Back from Pocantico Hills, Isaac Bell wired Joseph Van Dorn in agency cipher:

BAKU VIA CLEVELAND.

And with very little time to set the murder and Corporations Commission investigations in productive motion before he was stuck incommunicado on the high seas, he fired off three more telegrams.

To Detective Archie Abbott in Washington:

WHY PERSIA? ON THE JUMP.

To Detective Wally Kisley and Detective Mack Fulton still in Kansas:

HOPEWELL TRICKS UP SLEEVE? ON THE JUMP.

To Detective Aloysius “Wish” Clarke, who was about to receive the plummiest assignment of his checkered career:

COME NEW YORK. ON THE JUMP.

Bell himself went to the Sage Gun Company on West 43rd Street.

He walked in carrying a carpetbag and shook hands with Dave McCoart, a hard-muscled gunsmith with long, thin fingers and a ruddy Irish complexion.

“I was just thinking about you,” McCoart greeted him. “Are you familiar with the FN outfit in Belgium?”

“Fabrique Nationale. Firearms manufacturer in the Liège district.”

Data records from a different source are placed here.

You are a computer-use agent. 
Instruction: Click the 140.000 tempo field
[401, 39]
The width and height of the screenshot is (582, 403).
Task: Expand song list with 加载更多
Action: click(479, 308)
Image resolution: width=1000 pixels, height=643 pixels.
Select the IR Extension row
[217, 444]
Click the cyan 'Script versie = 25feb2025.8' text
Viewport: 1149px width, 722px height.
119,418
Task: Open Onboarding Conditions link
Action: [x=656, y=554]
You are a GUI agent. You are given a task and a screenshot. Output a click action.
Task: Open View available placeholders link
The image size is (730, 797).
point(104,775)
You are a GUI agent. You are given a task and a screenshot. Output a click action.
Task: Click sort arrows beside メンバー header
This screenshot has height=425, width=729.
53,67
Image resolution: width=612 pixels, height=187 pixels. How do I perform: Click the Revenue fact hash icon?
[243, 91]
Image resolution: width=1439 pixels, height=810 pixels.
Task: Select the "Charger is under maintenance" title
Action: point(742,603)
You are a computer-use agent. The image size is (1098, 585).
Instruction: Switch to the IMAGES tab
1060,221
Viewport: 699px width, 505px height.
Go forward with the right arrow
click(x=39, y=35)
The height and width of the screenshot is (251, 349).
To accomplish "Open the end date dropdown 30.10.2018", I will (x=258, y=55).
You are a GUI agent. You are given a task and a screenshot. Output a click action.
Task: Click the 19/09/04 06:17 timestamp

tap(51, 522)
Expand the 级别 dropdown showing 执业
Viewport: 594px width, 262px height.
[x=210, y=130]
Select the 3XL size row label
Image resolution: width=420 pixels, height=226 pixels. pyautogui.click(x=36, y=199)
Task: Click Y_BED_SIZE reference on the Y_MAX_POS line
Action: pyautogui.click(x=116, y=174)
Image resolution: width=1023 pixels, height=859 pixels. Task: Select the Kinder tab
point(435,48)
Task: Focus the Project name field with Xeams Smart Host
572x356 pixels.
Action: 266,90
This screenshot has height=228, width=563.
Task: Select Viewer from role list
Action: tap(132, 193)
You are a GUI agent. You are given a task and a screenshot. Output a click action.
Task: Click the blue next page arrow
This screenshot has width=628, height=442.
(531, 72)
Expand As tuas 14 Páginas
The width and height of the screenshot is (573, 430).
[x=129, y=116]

“Mr. Browning gave FN a contract to manufacture a 9mm variant of a new design. I am told it’s a beautiful pistol. I’m thinking I can modify it with a chamber bushing to fire an American .380 caliber cartridge. It would be considerably lighter than that brick in your shoulder holster.”

“I like my gun’s stopping power. It’s served me well.”

“What the Number 2 lacks in stopping power—and you are right to be concerned—will be made up with outstanding accuracy.”

“How outstanding?”

“Compared to your Colt? Like a rifle.”

“O.K., make me one. Now, I have a question. Have you ever seen a breakdown model of a Savage 99?”

“No.”

“Could you convert a factory piece to a breakdown?”

“I could.”

“How many gunsmiths could do such a conversion?”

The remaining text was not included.